The repository for the Open Panda statically-generated frontend. Open Panda is a platform for data researchers, analysts, students, and enthusiasts to interact with the largest open datasets in the world, stored on Filecoin's decentralized network.
The static
branch contains the statically-generated frontend. The develop
and main
branches contain the non-static application (this version has more features, but requires a database and is now in legacy).
This respository is structured as a monorepo using npm workspaces.
- This README assumes the usage of a device running macOS
- Node
16.x
or higher must be used- NVM can be used to install and switch between multiple Node versions
Create a .env
file in packages/fe
and populate with the following:
NODE_ENV=development
SERVER_ENV=development
Generate a localhost SSL cert:
cd ~/.ssh
brew install mkcert # replace with another package manager for linux distro
brew install nss # need to install certutil before running `mkcert -install` so the CA can be automatically installed in Firefox
# at this point, open any https website in Firefox before running the below commands
mkcert -install
mkcert -key-file localhost_key.pem -cert-file localhost_cert.pem localhost 127.0.0.1
cat localhost_cert.pem > localhost_fullchain.pem
cat "$(mkcert -CAROOT)/rootCA.pem" >> localhost_fullchain.pem
Copy the generated PEM files (localhost_cert.pem
and localhost_key.pem
) to the root open-panda project directory.
Install dependencies in CI mode and start the server:
npm ci
npm run dev -w fe
Open the URL in a browser:
https://localhost:13010/
Content on this website can be edited right in this repository, accross json
, markdown, and media files. This will allow you to edit both the written content on the site, as well as the datasets, their CIDs, and their sources. The sections below describe how to edit each content type.
Before images can be used in the site, they need to be added to the packages/fe/static
directory. Once added, they can be referenced inside content files. For example, if you added the following image: packages/fe/static/new-folder/fancy-image.jpeg
, then inside content files you can reference the file by using the following path: /new-folder/fancy-image.jpeg
.
Page text and images can be modified by editing the corresponding page JSON file in packages/fe/content/pages
. This applies to all pages except those in markdown, which is currently used only for two pages on the site (Privacy Policy and Terms).
Unlike the scructured content throughout the rest of the site, the Privacy Policy and Terms pages are handled through markdown and can be edited in packages/fe/content/markdown
.
Datasets may be assigned a catoegy, which is shown on the home page categories slider.
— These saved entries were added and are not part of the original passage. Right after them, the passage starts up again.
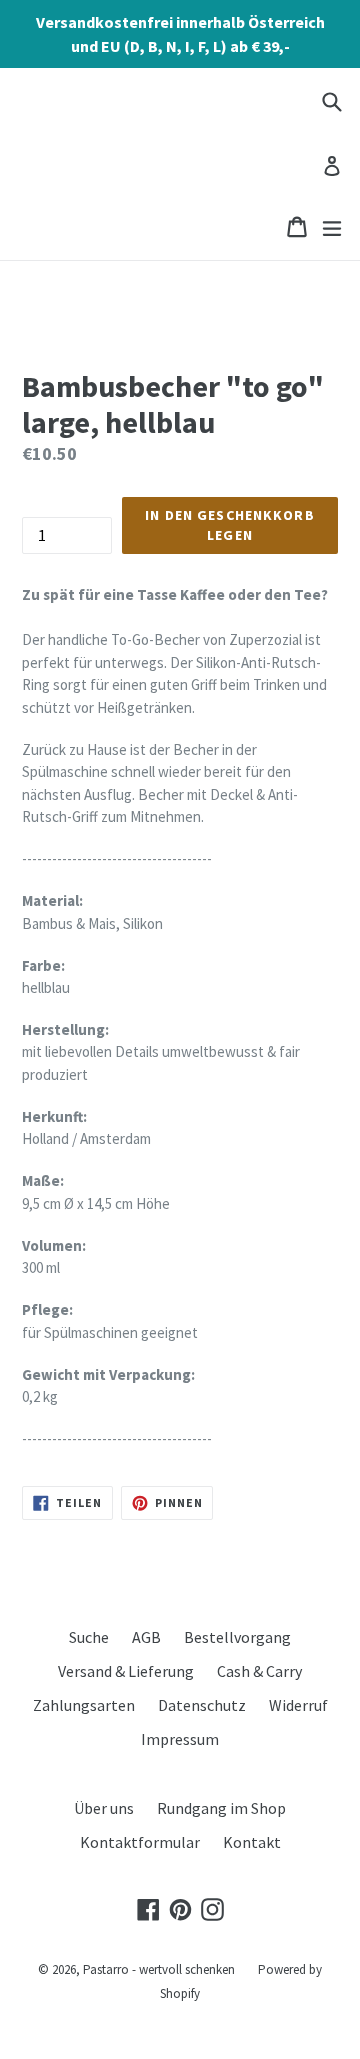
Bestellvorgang (237, 1637)
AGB (146, 1637)
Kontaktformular (140, 1842)
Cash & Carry (259, 1671)
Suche (89, 1637)
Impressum (180, 1739)
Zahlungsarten (84, 1705)
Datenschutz (202, 1705)
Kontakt (252, 1842)
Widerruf (298, 1705)
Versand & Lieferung (126, 1671)
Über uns (104, 1808)
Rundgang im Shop (221, 1808)
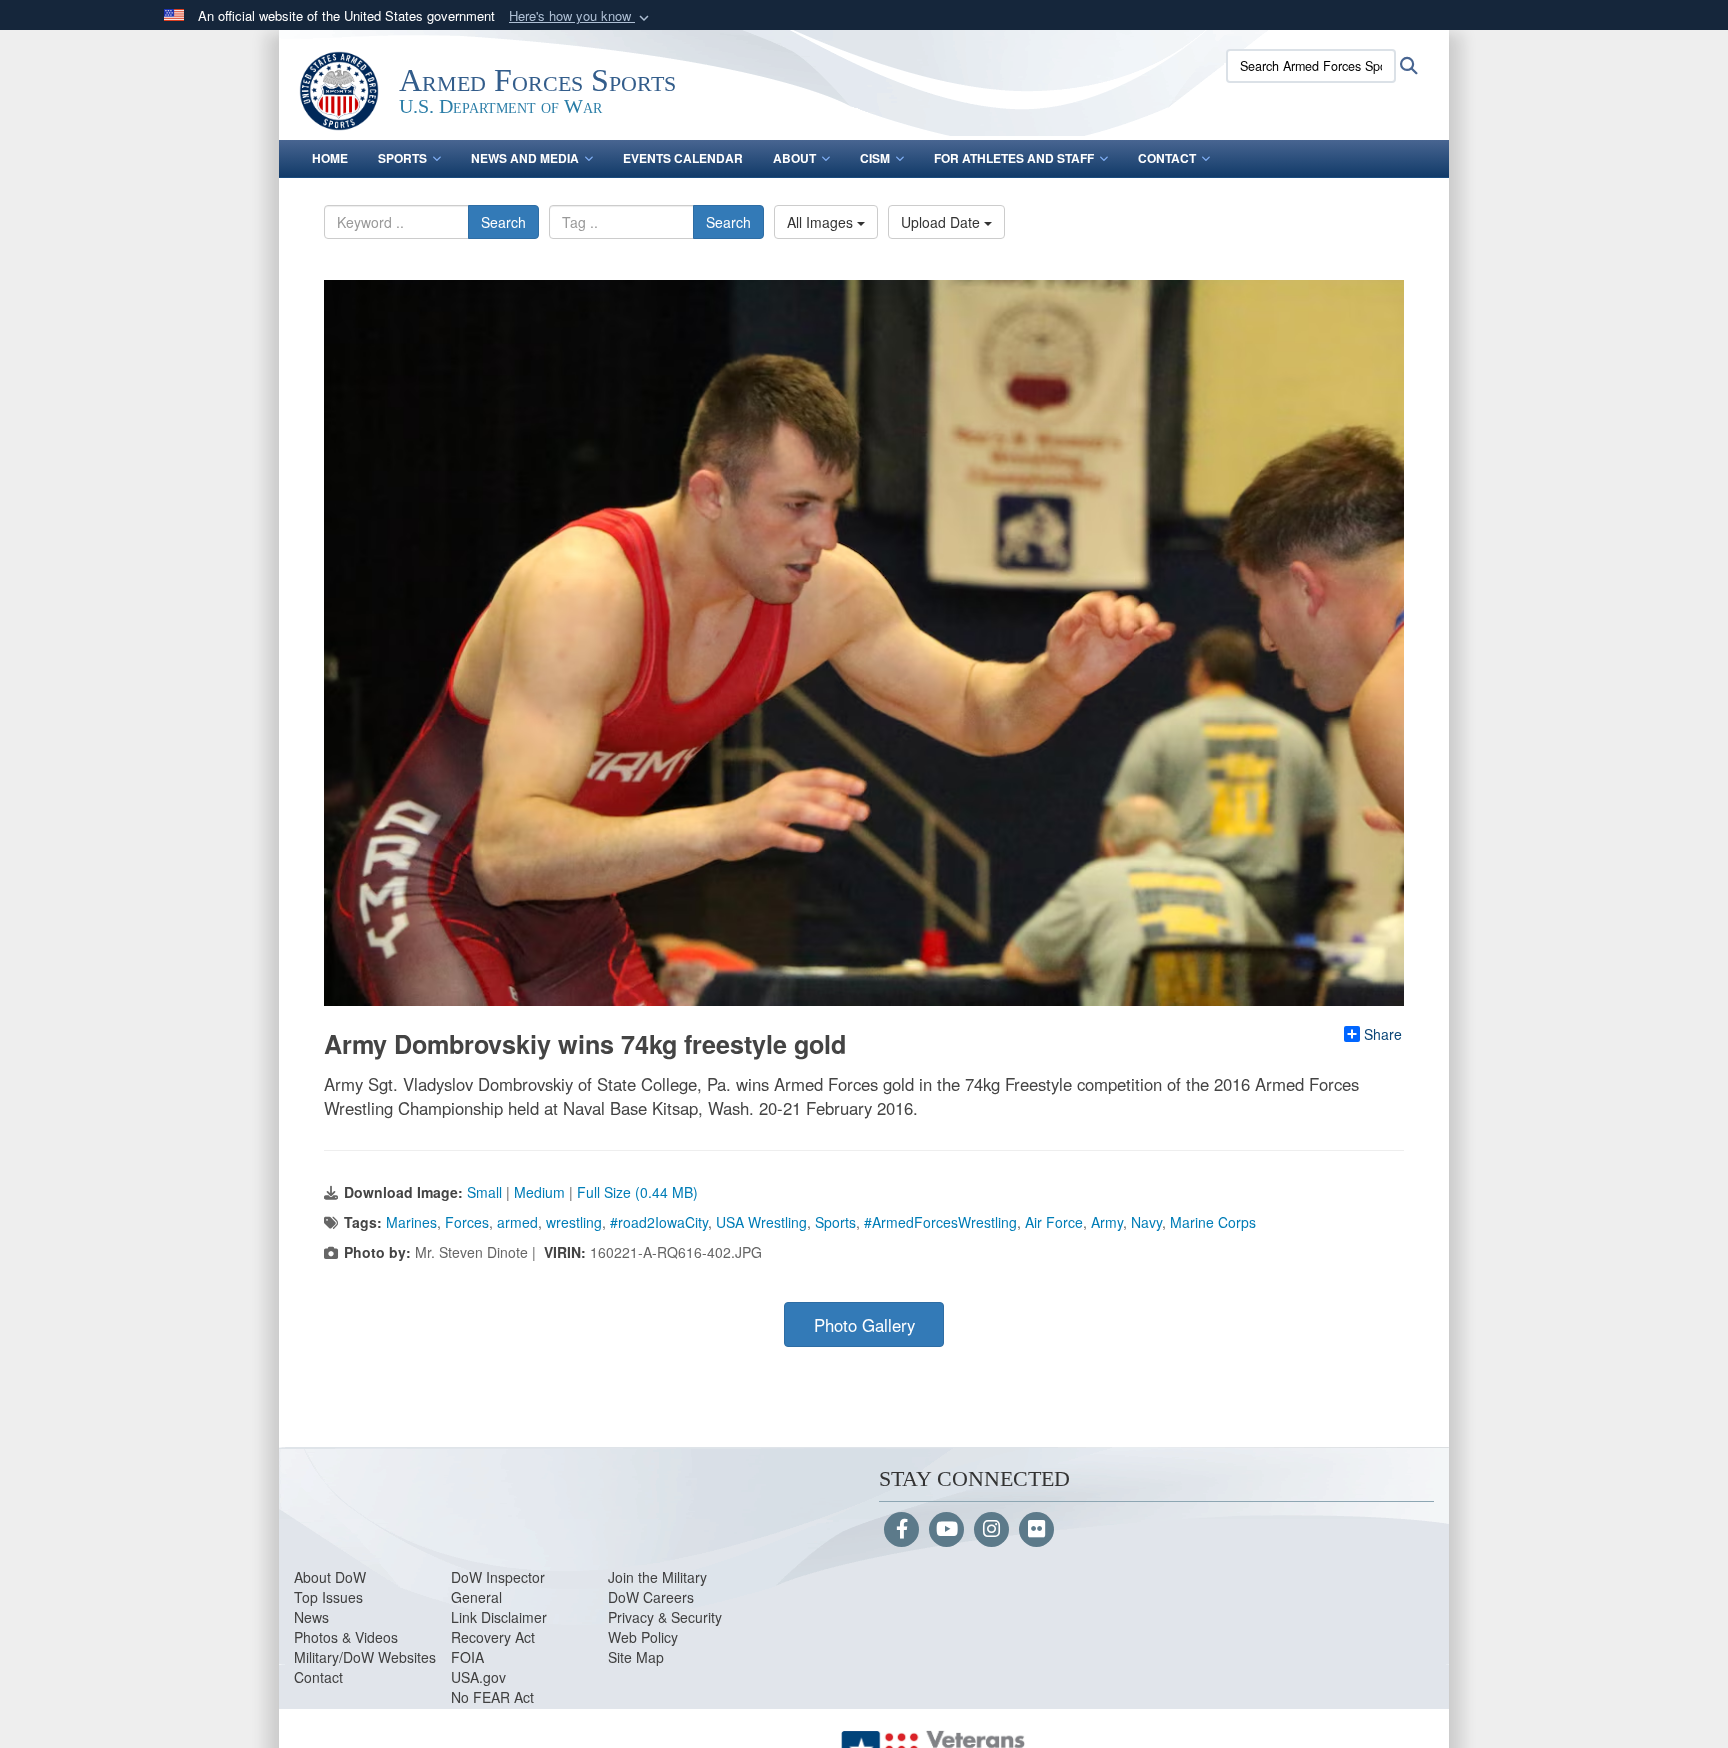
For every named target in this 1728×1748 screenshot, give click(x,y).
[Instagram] (991, 1530)
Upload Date (942, 222)
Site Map (636, 1657)
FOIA (467, 1657)
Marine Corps (1213, 1222)
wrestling (574, 1222)
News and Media (525, 158)
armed (517, 1222)
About (794, 158)
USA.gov (478, 1677)
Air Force (1054, 1222)
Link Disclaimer (499, 1617)
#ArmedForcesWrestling (940, 1222)
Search (503, 222)
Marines (411, 1222)
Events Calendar (683, 158)
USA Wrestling (761, 1222)
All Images (822, 222)
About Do (323, 1577)
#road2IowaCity (659, 1222)
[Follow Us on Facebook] (901, 1530)
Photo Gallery (864, 1325)
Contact (1167, 158)
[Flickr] (1036, 1530)
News (311, 1617)
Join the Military (657, 1577)
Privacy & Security (665, 1617)
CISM (875, 158)
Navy (1146, 1222)
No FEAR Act (492, 1697)
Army (1107, 1222)
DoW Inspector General (498, 1587)
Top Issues (328, 1597)
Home (330, 158)
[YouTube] (946, 1530)
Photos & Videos (346, 1637)
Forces (467, 1222)
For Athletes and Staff (1014, 158)
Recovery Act (493, 1637)
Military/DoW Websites (365, 1657)
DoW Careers (651, 1597)
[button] (581, 16)
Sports (402, 158)
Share (1383, 1034)
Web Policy (643, 1637)
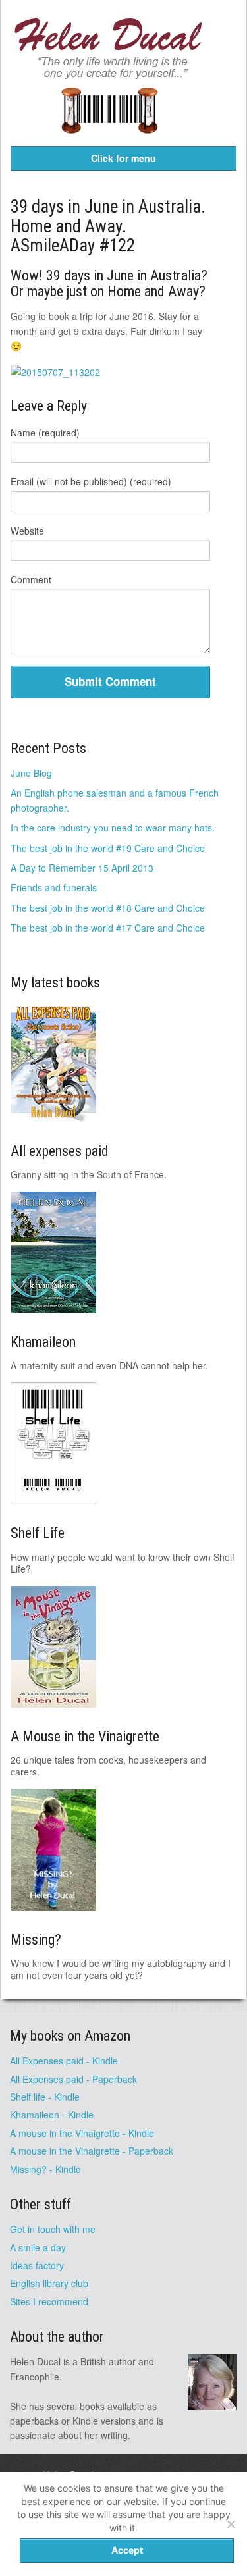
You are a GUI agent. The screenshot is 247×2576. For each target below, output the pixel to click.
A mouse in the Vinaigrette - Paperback (91, 2150)
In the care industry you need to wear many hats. (113, 827)
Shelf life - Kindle (45, 2096)
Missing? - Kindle (45, 2169)
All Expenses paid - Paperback (73, 2079)
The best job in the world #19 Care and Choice (108, 847)
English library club (49, 2283)
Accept (127, 2550)
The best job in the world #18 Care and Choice (108, 907)
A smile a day (38, 2247)
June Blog (31, 772)
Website (27, 530)
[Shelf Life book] (109, 141)
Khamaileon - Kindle (52, 2114)
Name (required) (45, 432)
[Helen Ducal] (109, 75)
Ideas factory (37, 2265)
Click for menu (123, 158)
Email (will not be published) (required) (91, 481)
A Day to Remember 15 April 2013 (82, 867)
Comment (31, 579)
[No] (230, 2524)
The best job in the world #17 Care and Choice (108, 927)
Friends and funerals (54, 887)
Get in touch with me (53, 2229)
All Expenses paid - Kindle (64, 2060)
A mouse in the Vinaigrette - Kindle (82, 2133)
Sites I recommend (49, 2301)
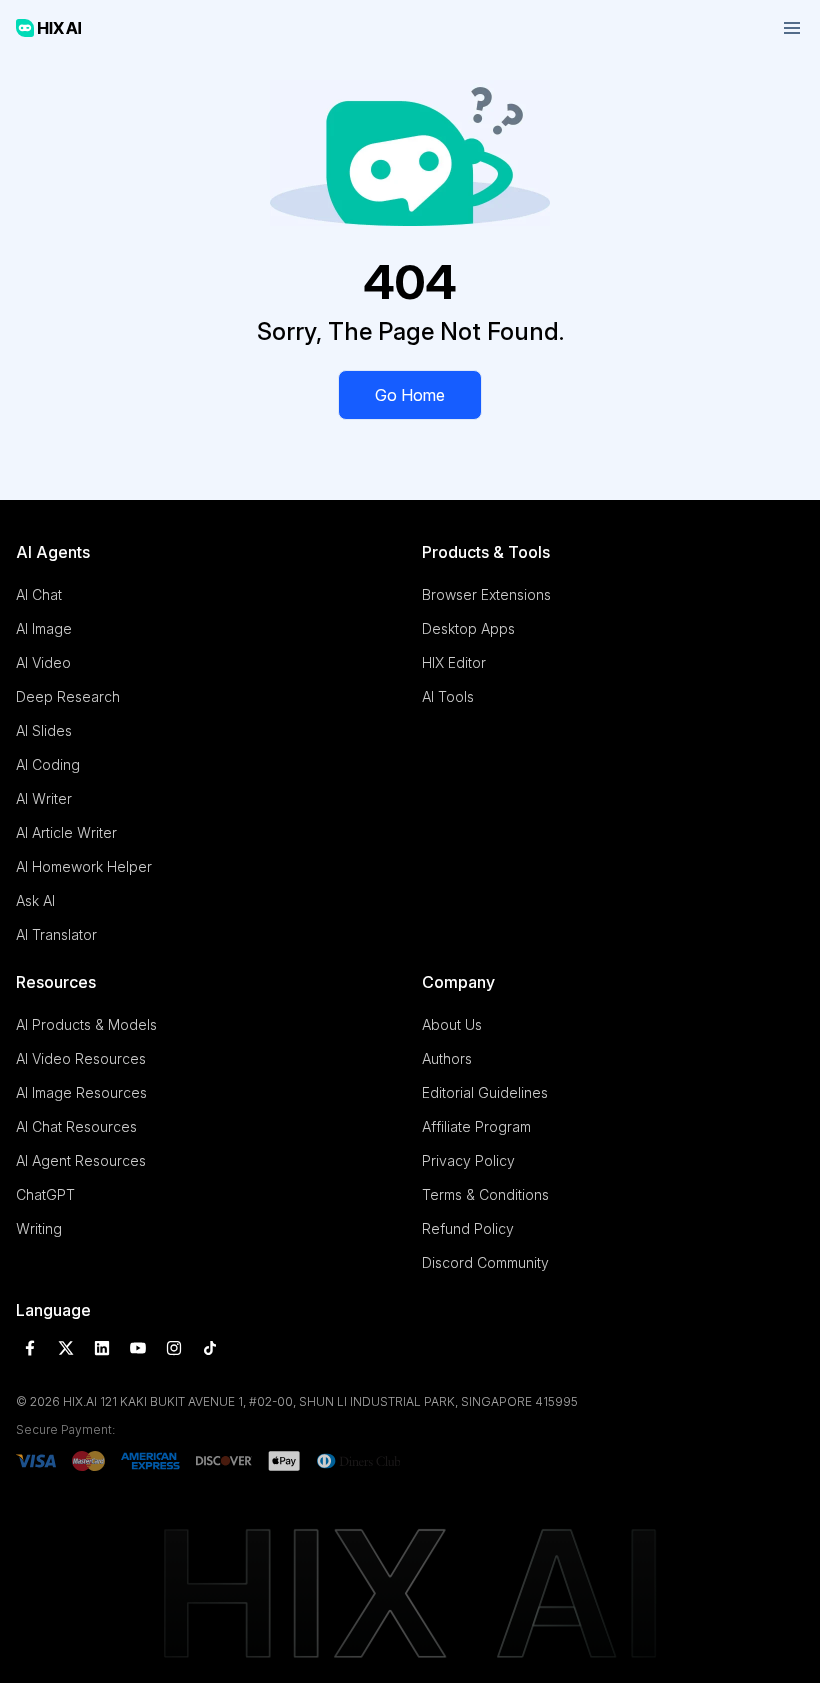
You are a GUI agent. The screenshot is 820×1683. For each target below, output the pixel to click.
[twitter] (66, 1348)
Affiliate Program (476, 1126)
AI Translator (56, 934)
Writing (39, 1228)
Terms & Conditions (485, 1194)
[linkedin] (102, 1348)
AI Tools (448, 696)
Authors (447, 1058)
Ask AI (35, 900)
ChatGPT (45, 1194)
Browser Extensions (486, 594)
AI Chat (39, 594)
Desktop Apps (468, 628)
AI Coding (48, 764)
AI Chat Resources (76, 1126)
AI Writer (44, 798)
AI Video (43, 662)
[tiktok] (210, 1348)
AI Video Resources (81, 1058)
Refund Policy (468, 1228)
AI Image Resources (81, 1092)
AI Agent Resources (81, 1160)
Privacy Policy (468, 1160)
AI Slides (44, 730)
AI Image (44, 628)
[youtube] (138, 1348)
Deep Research (68, 696)
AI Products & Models (86, 1024)
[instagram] (174, 1348)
These can be edited in packages/fe/content/categories.json
.
packages/fe/content/data/dataset-list.json
This file contains the dataset metadata. If a dataset is added or removed from this file, then it will be added or removed from the frontend. This is a JSON file that is an array of objects, with each object representing a dataset. Datasets will be displayed on the home page in the same order as they are inputted into this array.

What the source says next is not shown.